=== Section Start ===

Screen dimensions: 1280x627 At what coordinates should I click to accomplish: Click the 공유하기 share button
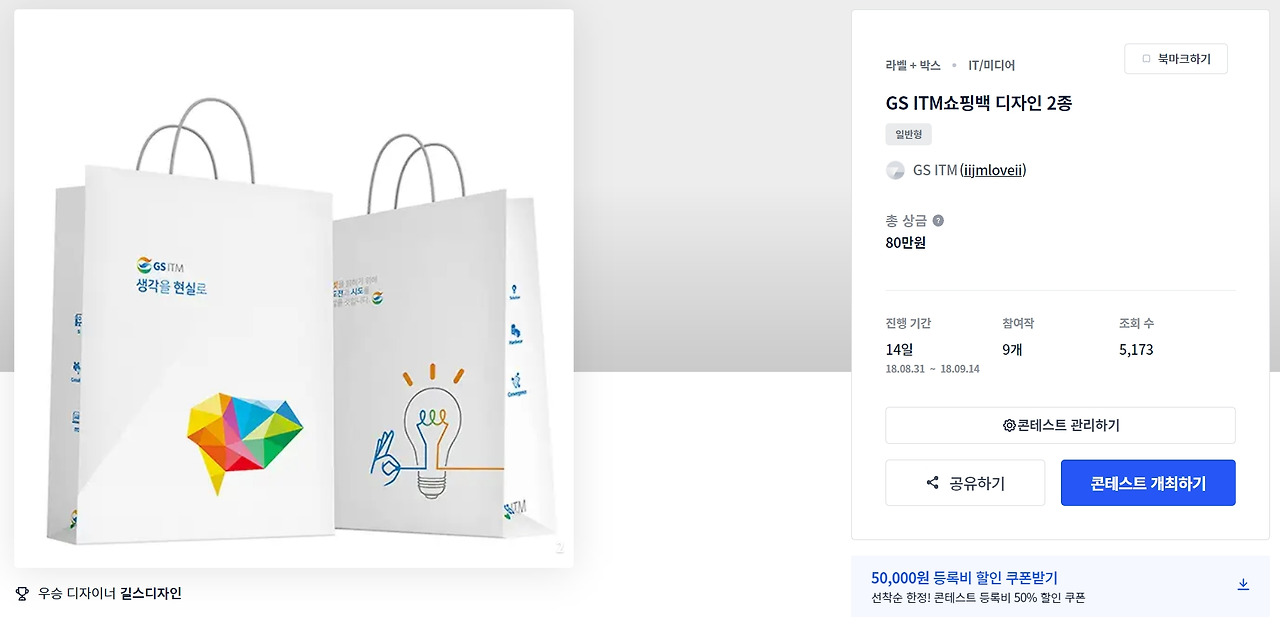click(x=965, y=483)

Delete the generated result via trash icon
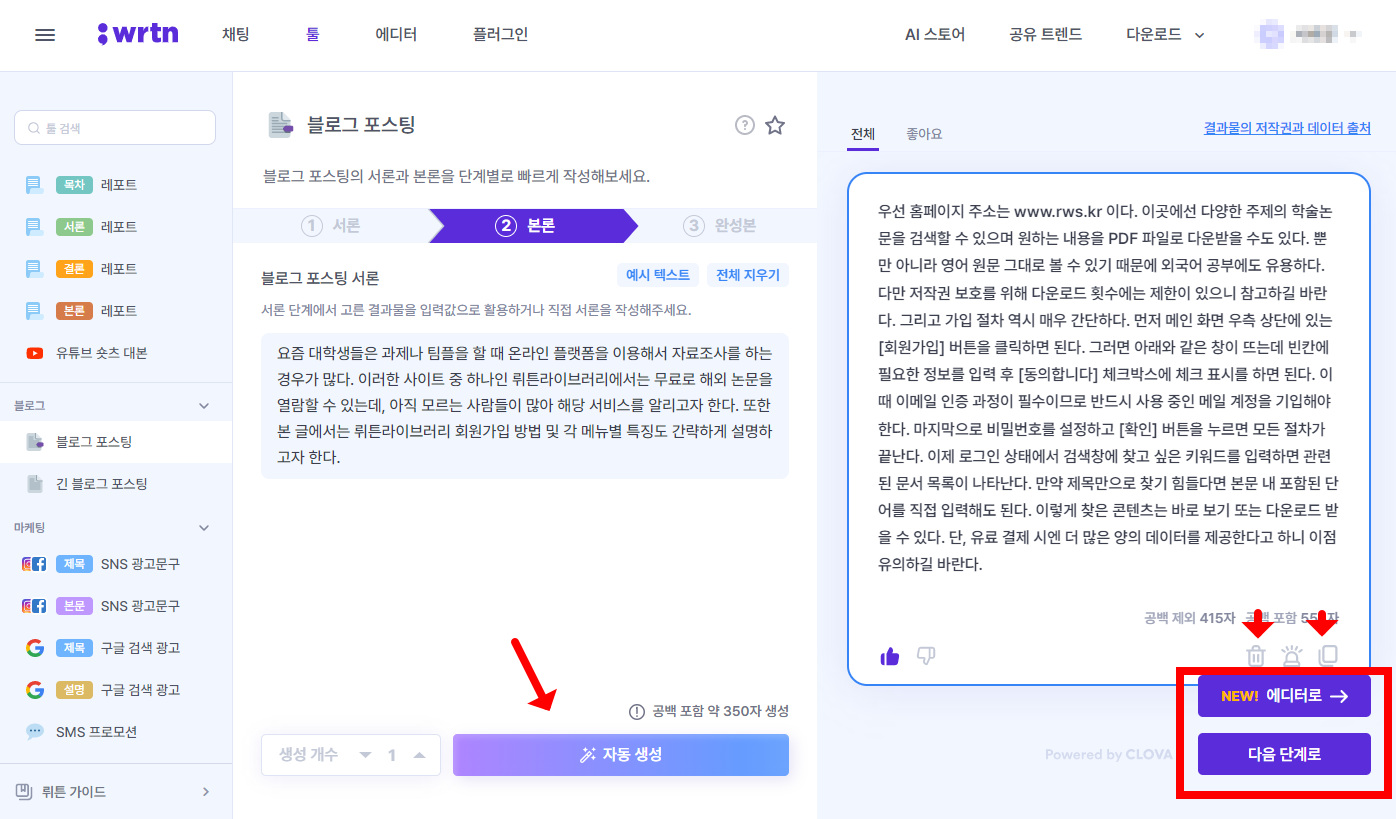pyautogui.click(x=1255, y=655)
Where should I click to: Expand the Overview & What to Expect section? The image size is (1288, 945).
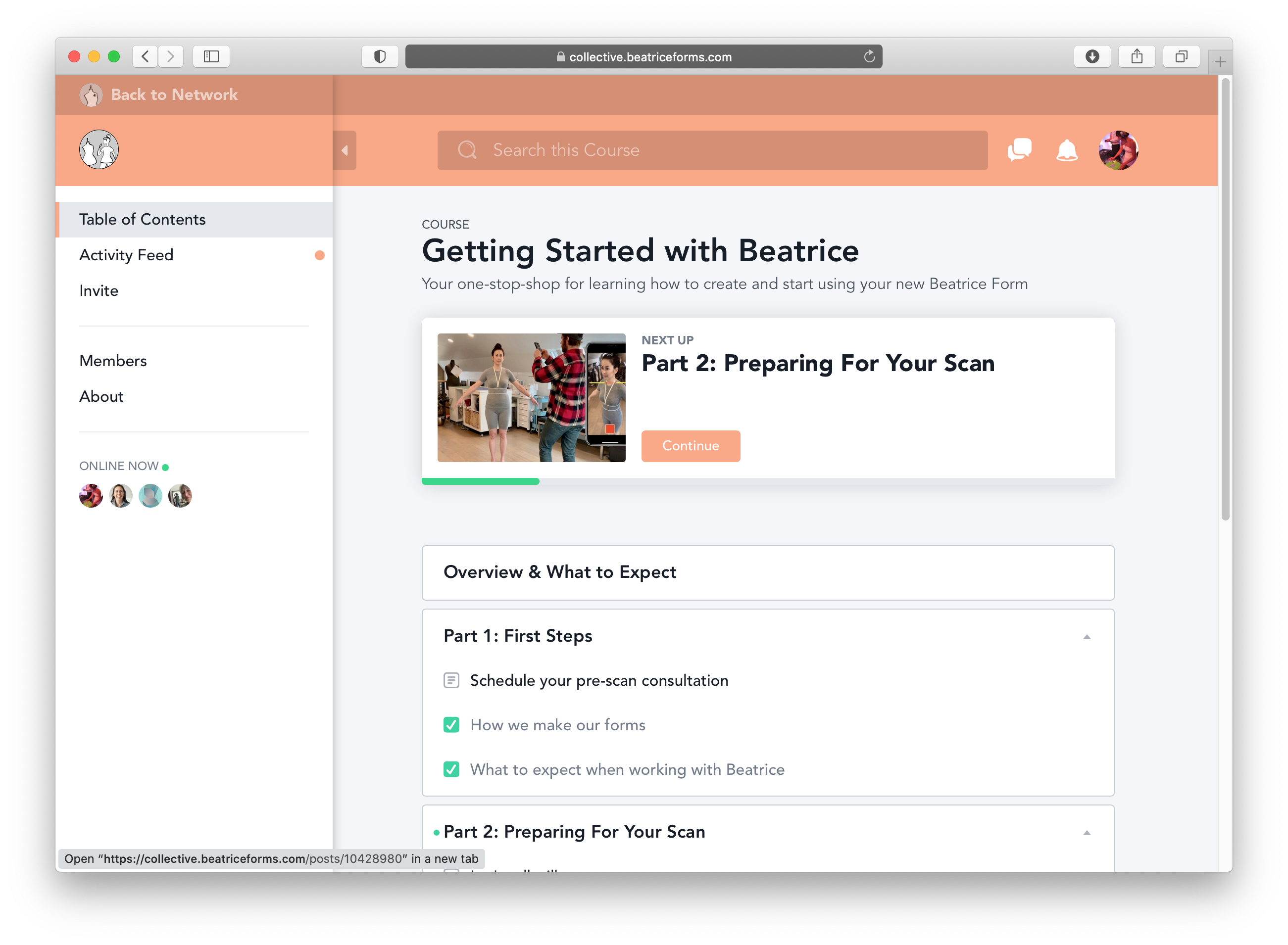767,572
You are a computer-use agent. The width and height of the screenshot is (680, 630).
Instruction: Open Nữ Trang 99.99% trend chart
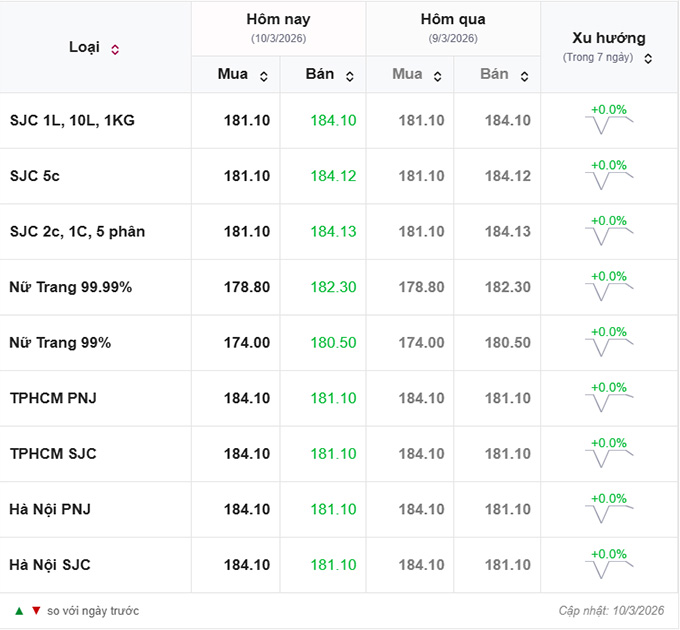click(x=608, y=292)
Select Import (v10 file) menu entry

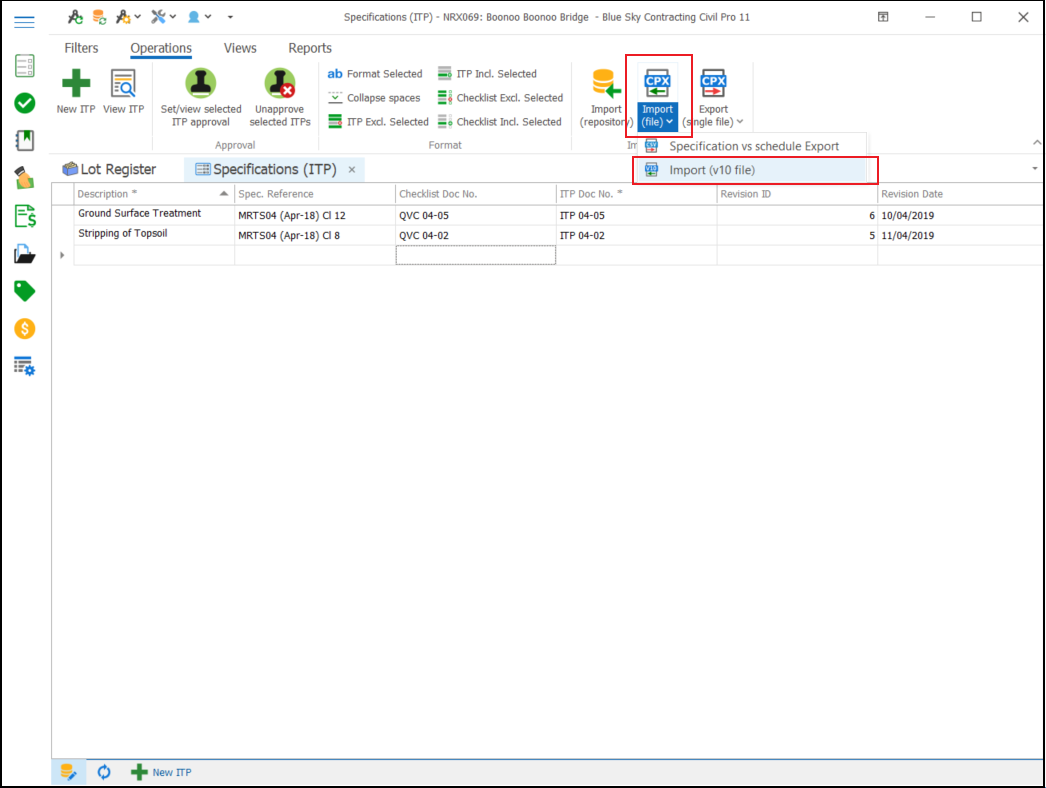[712, 170]
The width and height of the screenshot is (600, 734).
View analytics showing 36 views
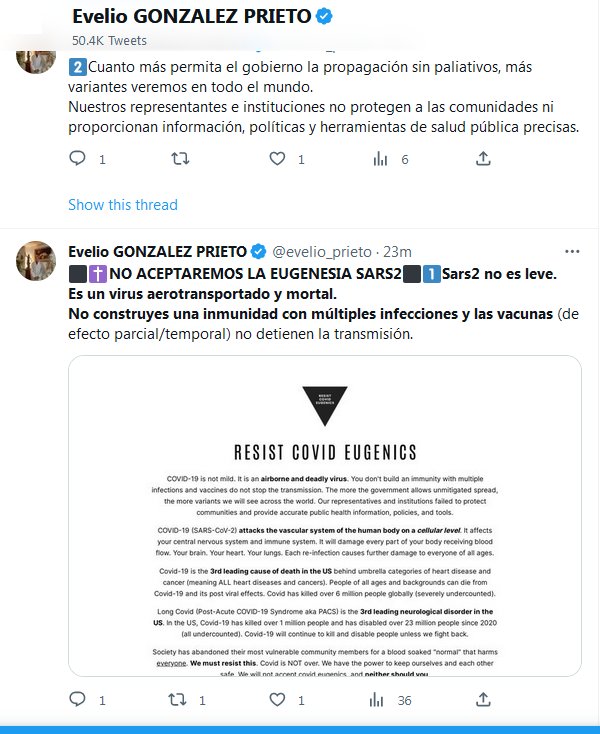(x=376, y=700)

=== Section End ===

● Exercise goal:
Each line of the material above should be set down exactly, with no pictures.

● Problem solution:
Screen dimensions: 1280x627 At what coordinates should I click to accomplish: Click the 공유하기 share button
click(x=965, y=483)

Delete the generated result via trash icon
pyautogui.click(x=1255, y=655)
Where should I click to: Expand the Overview & What to Expect section? The image size is (1288, 945).
767,572
You are a computer-use agent. The width and height of the screenshot is (680, 630).
Instruction: Open Nữ Trang 99.99% trend chart
click(x=608, y=292)
Select Import (v10 file) menu entry

[712, 170]
The width and height of the screenshot is (600, 734).
View analytics showing 36 views
(x=376, y=700)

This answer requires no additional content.